Tout commence par le dessin, un dessin totalement improvisé au pinceau chinois, sur une feuille de papier couché. C’est un papier d’imprimerie très fin et résistant. Il permet de retenir l’encre à la surface des fibres et de conserver la brillance du noir de l'encre. J’ai travaillé au sol et accroupie, n’arrêtant de peindre que lorsque la quantité des dessins humides ne me permettait plus de me déplacer sur le sol de l’atelier. C’est une improvisation qui oblige à tenir en haleine l’imagination formelle*, à être sur le qui-vive du trait. Avec l’encre noire, la moindre erreur s'inscrit, pas de repentir possible. Pourtant l’accident laisse au peintre une marge de manoeuvre, il est comme en équilibre sur la pointe de son pinceau.

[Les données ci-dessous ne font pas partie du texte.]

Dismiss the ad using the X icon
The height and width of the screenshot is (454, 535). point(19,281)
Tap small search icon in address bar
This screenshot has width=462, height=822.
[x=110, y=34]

Cette improvisation est une vraie technique de dessin. Elle prend forme dans la durée. Cette pratique condense les formes collectées par la mémoire visuelle. Les formes et les couleurs s’emmagasinent dans la mémoire inconscientes comme dans une châsse de soi.

Tout semble, à la fois, important et imprécis pour la mémoire: les émotions, la vie quotidienne et les lieux m’ influencent très profondément. J’ai constaté que l’attrait que j’éprouvais pour des couleurs ou des matières pouvait aussi revenir cycliquement. C’est une sorte de cheminement spatial et elliptique de la mémoire. Je reviens donc sur les mêmes thèmes et les mêmes couleurs régulièrement, souvent ingénument.

J'aborde sur un rivage différent comme si je partais à chaque fois à la découverte du même monde avec des non-intentions différentes et par des façons, des voies successives, que je qualifierai d’arbitraires, d’orbitales et subjectives.

La transposition et ensuite l’élaboration d’un dessin sur un nouveau support, à un autre format est une façon plus calculée et controlée. C’est un pari qui laisse moins de marge à l’improvisation première. Malgré tout, la liberté que défend l’autonomie de l’oeuvre, ressurgit par le fond du support ou dans le passage d’une couleur.
Le fond de la toile tient ses distances et se dérobe. Genèse invisible aux yeux du spectateur, ce dérobement aveugle le peintre. De l’incertitude, jaillit alors ce qui pourrait s’évanouir, le désir prend une forme. Sur la toile, quelque chose se passe qui restera vivant; quelque fois, très longtemps.